The aim of governance, I think, is to achieve a rough consensus among the reality-based technocrats and then to frame the issues in a way that attracts the ideologues on one (or, ideally, both) wings in order to create an effective governing coalition.
Now I realize that "aristocrat" and "technocrat" may not, in the current senses of the word, mean the same thing---or they might, I leave that to my betters to decide.. But Brad DeLong's conviction that government is best performed when `oi aristoi are given the opportunity to discuss their issues when sealed hermetically from the politics of `oi polloi, well, it's very much common to both ideas and can be seen as far back as the Old Oligarch/Pseudo-Xenophon in Athens.
For among the best people there is minimal wantonness and injustice but a maximum of scrupulous care for what is good, whereas among the people there is a maximum of ignorance, disorder, and wickedness; for poverty draws them rather to disgraceful actions, and because of a lack of money some men are uneducated and ignorant.

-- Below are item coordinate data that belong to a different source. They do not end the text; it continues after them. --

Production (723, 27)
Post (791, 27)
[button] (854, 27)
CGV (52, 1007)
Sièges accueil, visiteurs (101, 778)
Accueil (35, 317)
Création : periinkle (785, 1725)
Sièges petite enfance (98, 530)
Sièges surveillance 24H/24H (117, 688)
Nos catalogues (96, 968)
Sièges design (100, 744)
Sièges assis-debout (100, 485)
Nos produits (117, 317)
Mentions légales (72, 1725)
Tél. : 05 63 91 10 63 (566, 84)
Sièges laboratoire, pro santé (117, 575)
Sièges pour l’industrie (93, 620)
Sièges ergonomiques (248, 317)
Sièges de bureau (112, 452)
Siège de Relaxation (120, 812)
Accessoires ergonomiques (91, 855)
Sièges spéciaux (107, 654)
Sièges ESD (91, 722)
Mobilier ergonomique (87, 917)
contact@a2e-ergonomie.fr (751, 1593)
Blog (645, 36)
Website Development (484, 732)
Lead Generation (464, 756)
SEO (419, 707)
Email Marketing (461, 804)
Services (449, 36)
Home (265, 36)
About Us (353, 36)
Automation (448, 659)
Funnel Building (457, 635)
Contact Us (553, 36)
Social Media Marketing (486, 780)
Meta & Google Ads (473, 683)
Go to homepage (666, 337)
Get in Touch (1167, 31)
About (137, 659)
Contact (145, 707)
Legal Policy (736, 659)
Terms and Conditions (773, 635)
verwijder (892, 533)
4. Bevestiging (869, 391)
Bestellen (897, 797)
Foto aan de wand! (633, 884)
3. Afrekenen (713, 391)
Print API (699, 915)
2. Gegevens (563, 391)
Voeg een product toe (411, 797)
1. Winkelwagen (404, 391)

(This post be DeLong---a Berkeley economist and Clintonista---has, to their credit, excited some debate about the anti-democratic posture of his post, which is by no means an isolated example of his attitude, something I can go on about at length. Here's one by my favorite heterodox economist blogger Max Sawicky.)
I have more thoughts on this, including some related to the movie and graphic novel versions of V for Vendetta, but maybe later.